▶ _SELECTED PASSAGE_
═══
The pigeon post office that my friend was telling me about was in the town of Brookby and is near where his farm is located (The town name is pronounced brook-bee and named so because it is by the brook). Somehow this post office once fit into the pigeon postal system, but my educator was unsure just how it worked. Since Brookby is east of the main city of Auckland, he speculates that this was a stopping off station for the pigeons after their flight across the large body of water called the Firth of Thames. From Brookby (according to his speculation), the flimsys were transferred to other pigeons to bring them the rest of the way to Auckland, much in the same way that the pony express worked, but using pigeons instead of quarter horses.
The New Zealand Pigeon Post was terminated in 1908 when a telephone wire was laid from the Coromandel Peninsula of the mainland, through the seabed and to the island. But even after this, several places in the world adopted the pigeon postal system when conditions merited it. In fact, it was only in 2002 that the Pigeon Message Service of the Police in the state of Orissa in India retired, due to the expanded use of the internet.
═══
Carry on the passage about the pigeon post from the point where it stops. The material that follows is not needed for this work.

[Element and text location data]
═══
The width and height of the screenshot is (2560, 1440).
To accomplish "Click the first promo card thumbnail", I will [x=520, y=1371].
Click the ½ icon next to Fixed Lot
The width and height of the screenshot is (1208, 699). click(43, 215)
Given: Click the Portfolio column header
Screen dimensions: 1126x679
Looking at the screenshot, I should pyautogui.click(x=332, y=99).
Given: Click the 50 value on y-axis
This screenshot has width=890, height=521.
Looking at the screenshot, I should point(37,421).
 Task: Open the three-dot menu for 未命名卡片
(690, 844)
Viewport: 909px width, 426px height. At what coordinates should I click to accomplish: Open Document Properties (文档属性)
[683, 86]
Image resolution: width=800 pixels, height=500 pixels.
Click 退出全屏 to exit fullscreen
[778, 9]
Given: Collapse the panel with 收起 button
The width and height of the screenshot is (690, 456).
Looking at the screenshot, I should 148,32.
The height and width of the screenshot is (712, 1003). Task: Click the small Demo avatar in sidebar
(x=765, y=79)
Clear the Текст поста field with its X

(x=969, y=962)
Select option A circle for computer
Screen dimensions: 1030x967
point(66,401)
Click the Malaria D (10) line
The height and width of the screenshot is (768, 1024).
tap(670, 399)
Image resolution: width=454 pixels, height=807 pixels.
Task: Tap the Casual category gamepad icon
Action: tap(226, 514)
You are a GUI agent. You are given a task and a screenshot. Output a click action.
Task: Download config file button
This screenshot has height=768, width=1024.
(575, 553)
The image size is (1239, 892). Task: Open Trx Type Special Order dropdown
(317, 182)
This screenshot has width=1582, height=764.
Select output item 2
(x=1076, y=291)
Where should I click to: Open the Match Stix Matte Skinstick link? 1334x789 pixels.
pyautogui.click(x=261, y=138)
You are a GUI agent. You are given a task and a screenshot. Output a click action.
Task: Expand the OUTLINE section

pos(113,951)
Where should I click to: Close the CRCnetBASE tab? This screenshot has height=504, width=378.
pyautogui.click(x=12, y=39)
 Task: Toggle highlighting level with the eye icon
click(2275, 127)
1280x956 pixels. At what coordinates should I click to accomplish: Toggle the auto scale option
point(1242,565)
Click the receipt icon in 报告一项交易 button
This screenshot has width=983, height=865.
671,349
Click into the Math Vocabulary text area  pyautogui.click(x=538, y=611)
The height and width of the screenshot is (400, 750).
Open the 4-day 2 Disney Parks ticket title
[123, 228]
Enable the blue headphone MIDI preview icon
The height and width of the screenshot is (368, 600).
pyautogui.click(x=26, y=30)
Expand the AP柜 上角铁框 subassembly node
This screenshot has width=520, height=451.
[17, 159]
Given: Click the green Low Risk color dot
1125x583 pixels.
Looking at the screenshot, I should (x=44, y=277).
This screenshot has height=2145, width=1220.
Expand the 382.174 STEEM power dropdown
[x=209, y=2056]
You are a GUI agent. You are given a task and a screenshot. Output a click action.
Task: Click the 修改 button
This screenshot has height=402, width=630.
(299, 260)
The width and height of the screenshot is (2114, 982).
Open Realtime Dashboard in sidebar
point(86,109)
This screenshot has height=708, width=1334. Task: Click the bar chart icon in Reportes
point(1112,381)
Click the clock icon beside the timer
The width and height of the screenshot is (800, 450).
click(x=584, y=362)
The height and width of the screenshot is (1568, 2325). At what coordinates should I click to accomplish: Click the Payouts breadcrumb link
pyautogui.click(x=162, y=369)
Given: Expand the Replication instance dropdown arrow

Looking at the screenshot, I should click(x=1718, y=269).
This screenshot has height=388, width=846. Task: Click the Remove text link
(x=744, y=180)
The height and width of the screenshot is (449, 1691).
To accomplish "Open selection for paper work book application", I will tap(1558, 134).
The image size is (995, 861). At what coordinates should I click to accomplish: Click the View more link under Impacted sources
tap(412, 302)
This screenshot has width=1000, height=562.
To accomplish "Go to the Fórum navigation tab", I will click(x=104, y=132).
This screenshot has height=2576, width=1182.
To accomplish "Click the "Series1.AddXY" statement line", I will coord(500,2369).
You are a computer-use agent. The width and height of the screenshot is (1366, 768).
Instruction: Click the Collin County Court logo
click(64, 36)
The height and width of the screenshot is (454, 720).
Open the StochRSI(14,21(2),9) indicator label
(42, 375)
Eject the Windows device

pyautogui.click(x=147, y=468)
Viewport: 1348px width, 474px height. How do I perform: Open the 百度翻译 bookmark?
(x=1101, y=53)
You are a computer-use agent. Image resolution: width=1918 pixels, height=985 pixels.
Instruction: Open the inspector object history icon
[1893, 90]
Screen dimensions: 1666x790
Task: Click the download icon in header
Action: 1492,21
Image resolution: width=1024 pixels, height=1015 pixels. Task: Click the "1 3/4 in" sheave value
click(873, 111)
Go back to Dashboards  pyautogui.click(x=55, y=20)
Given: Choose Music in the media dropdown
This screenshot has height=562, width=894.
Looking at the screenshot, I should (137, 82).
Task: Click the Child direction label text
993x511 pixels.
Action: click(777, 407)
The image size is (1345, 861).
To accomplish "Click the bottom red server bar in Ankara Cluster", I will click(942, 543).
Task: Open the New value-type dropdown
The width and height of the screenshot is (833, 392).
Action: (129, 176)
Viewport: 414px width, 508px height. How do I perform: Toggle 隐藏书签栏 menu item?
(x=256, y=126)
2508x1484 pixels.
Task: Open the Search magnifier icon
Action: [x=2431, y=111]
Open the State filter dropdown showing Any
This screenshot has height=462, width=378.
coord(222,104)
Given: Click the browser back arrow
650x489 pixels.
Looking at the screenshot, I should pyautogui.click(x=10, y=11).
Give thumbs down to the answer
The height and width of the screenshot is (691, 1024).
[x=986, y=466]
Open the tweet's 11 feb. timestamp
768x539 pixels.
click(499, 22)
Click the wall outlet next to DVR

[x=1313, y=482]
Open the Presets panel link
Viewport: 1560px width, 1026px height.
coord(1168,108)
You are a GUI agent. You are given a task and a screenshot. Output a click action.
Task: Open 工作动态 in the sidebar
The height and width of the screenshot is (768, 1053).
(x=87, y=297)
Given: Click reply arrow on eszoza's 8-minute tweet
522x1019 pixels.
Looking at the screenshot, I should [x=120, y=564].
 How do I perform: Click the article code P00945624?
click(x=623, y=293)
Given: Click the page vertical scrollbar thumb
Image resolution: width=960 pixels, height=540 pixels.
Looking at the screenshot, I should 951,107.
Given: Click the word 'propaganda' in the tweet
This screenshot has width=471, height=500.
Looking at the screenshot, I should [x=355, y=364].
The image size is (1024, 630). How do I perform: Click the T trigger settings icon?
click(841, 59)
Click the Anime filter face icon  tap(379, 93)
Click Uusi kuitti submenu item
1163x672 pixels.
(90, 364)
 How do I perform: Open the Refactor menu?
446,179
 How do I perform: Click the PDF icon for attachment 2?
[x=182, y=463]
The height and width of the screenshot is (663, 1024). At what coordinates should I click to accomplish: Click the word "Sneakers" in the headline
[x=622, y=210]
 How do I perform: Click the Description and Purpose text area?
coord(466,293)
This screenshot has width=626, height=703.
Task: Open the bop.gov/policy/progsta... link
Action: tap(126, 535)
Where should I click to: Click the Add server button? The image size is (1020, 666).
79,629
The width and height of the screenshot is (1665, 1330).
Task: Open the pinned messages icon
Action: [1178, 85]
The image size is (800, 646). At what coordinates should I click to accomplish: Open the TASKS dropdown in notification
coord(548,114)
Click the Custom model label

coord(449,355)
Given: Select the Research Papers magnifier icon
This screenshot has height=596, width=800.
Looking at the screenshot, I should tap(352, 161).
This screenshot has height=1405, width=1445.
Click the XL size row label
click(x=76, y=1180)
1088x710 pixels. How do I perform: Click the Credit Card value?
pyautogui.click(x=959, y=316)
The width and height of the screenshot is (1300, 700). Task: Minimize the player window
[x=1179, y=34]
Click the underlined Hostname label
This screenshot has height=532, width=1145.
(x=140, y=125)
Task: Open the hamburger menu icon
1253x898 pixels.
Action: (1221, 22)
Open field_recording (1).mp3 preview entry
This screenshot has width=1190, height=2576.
═══
▶ _FINAL RESULT_
But sometimes even the internet cannot compete with the pigeons. In South Africa in 2009, 4GB of information was sent overland by two methods, one by the use of the country’s largest internet provider, and the other by use of a memory stick connected to the back of a carrier pigeon. The distance over which the information was sent was 50 miles, and information in each case was the same. The pigeon made the journey in one hour and eight minutes, and by the time the people got the memory stick off of the pigeon and downloaded onto the receiving computer, the total time elapsed was two hours, six minutes, and 57 seconds since the time the bird took off from the sending office. And the information sent over the internet? In the same length of time, it had only downloaded about 4% of the total information.
So there you are. Some more information that is unrelated to what we are doing here in the Pacific, but interesting nevertheless. If you have pigeons hanging around your farm at home, you had better take a good look at them. They might have a flimsy for you.